Suite à une proposition d’achat de la part d’un grand groupe, la DDPP accepte alors d’accorder un sursis à Challans. Jusqu’à l’automne, les discussions se poursuivent entre la Covia, la DDPP et les potentiels acheteurs. Les éleveurs, tenus à l’écart de ces discussions, reçoivent chaque jour des informations différentes. « Et puis, en novembre, les choses se sont précipitées », déplore François Vrignaud.
Coup de grâce au bilan de la Covia, l’abattage rituel est fermé sur ordre de la DDPP le 15 novembre. Le 29 novembre, enfin, les directeurs de la Covia convoquent les éleveurs. « Ils nous ont expliqué qu’ils étaient pressés de toute part, et qu’ils jetaient l’éponge. » À partir du 3 décembre, plus aucune nouvelle bête n’est acceptée sur le site, et dès le 7, la Covia tire sa révérence.
Éleveurs soudés
Ancienne adhérente de la Covia, Natasha Guillemet attend encore le paiement de deux bêtes et demie, pour environ 8 000 €. À la tête d’un troupeau de 170 mères, en Gaec avec son mari, elle souhaite continuer à travailler avec l’abattoir de Challans. « C’était une boîte conviviale, se rappelle-t-elle. Et comme on est des petits éleveurs, les relations humaines, ça nous parle. »
Conserver un outil de proximité et de taille limitée, voilà l’objectif que les éleveurs partagent, tous syndicats confondus, et qui les a conduits à se regrouper. « En ce moment, explique Guilain Pageot, membre de ce collectif, il n’y a pas deux jours qui passent sans qu’on ne se voit. » Le collectif a d’ailleurs prouvé sa détermination le 11 janvier dernier, à l’occasion d’une manifestation devant l’abattoir. « C’est important de montrer l’enjeu, tempère Natasha, mais nous éleveurs, n’avons aucun moyen financier. »
Le temps presse pourtant, surtout pour ceux qui ne parviennent pas à trouver d’autres sites pour leurs bêtes. « Les besoins quotidiens des certains éleveurs, dont les animaux sont refusés à La Roche-sur-Yon ou à la Châtaigneraie, ne sont plus couverts. Il y a urgence ! », interpelle François Vrignaud.
L’origine des maux
Face à la mobilisation des éleveurs, et à la confiance qu’ils affichent dans leur ancienne coopérative, difficile de comprendre comment Challans a pu se retrouver dans de telles difficultés. « Il y avait des mésententes entre la Covia et une autre entreprise actionnaire du site de transformation », confie l’un des éleveurs souhaitant demeurer anonyme.
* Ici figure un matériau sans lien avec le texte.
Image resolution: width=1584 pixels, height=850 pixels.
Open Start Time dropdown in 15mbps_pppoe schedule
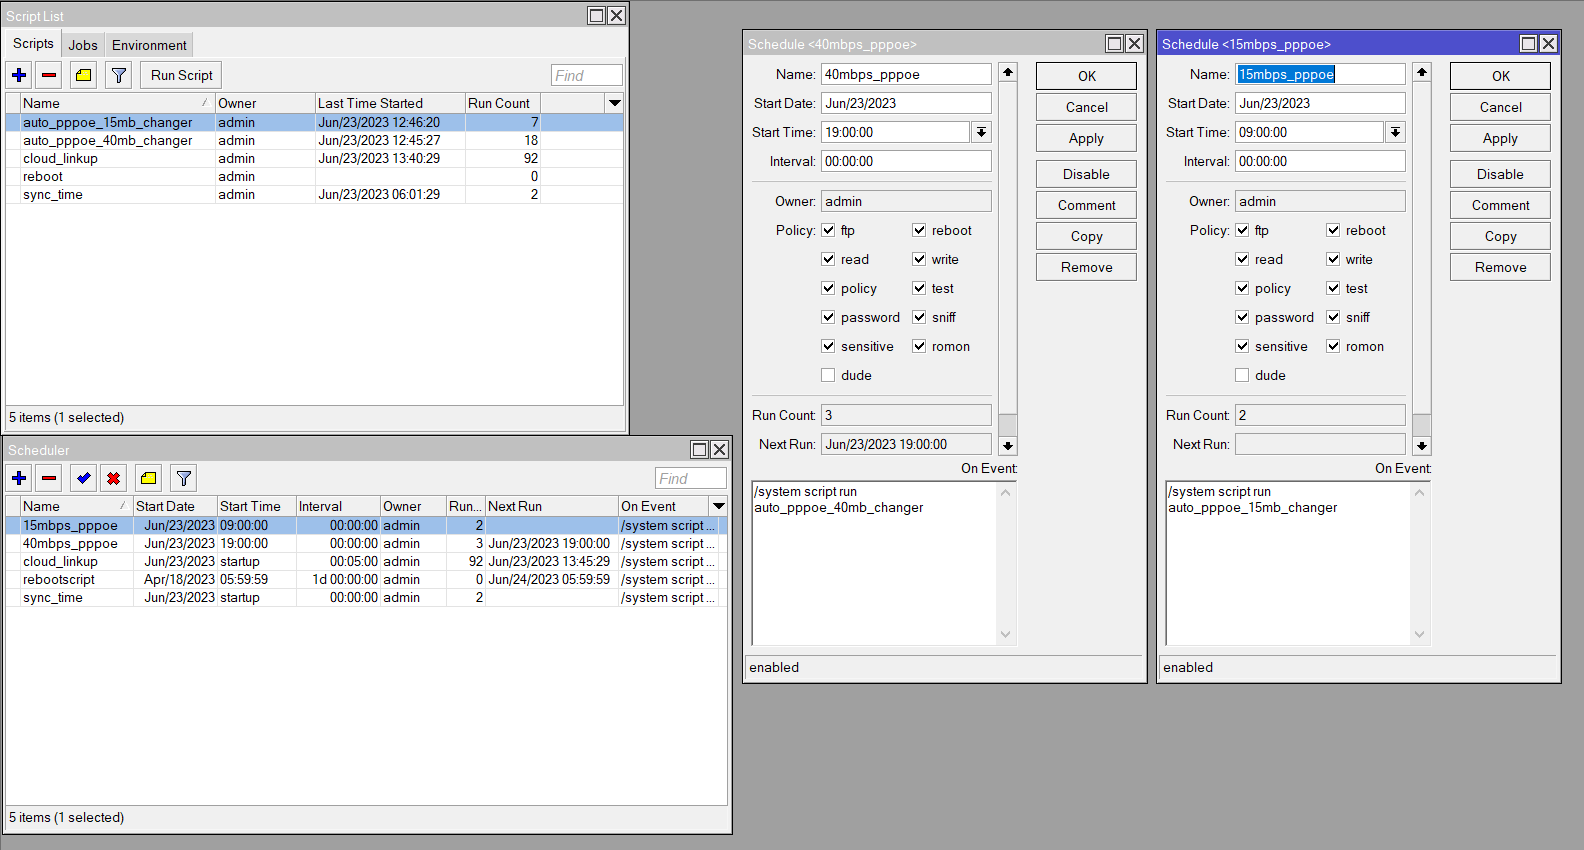(1395, 132)
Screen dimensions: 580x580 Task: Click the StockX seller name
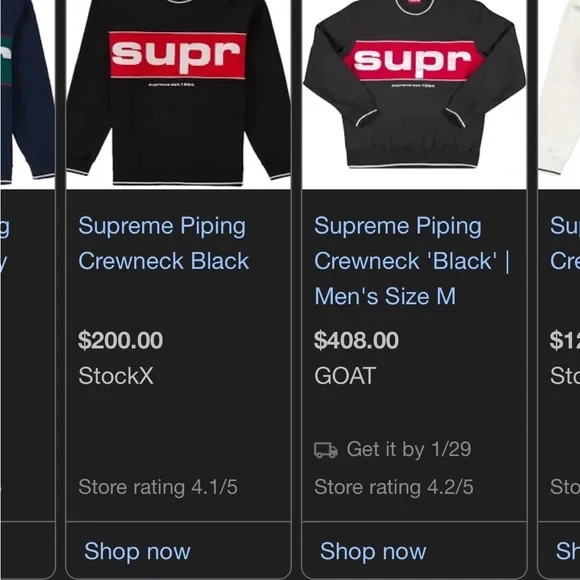tap(116, 376)
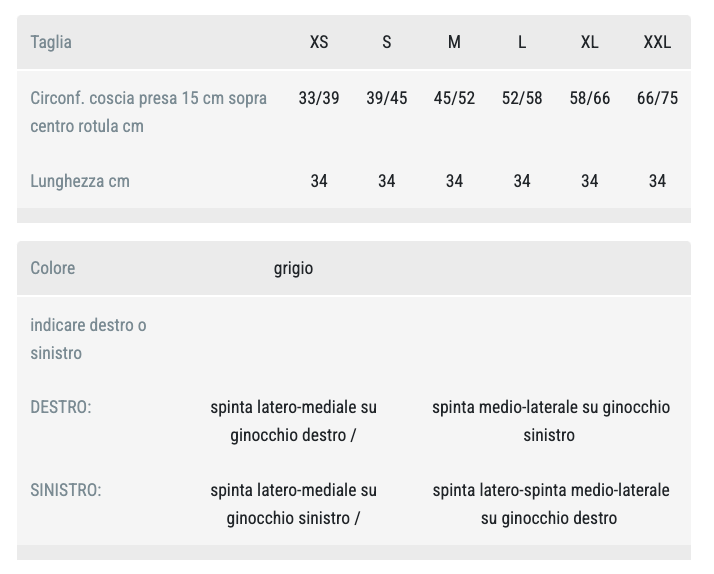Click the Lunghezza cm row label
The width and height of the screenshot is (714, 574).
[80, 181]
Des conflits qui sont allés jusqu’au procès. Or la Covia, qui avait racheté l’abattoir en 2010 en puisant dans ses fonds propres, était dans une situation vulnérable. Prise entre les conflits avec les transformateurs et ses propres enjeux financiers, la coopérative aurait ainsi été empêchée de répondre aux exigences sanitaires avec suffisamment de réactivité. Un retard, qui, dans un contexte de débat accru autour de la question du bien-être animal, « a agacé les autorités ».
Les producteurs organiseront la semaine prochaine une réunion publique, afin de présenter les enjeux de l’abattoir au plus grand nombre, et d’exprimer les contraintes qui sont les leurs. Ils espèrent pouvoir échanger au plus vite avec tous les repreneurs potentiels, avec un seul espoir : « conserver un outil local au service des éleveurs ».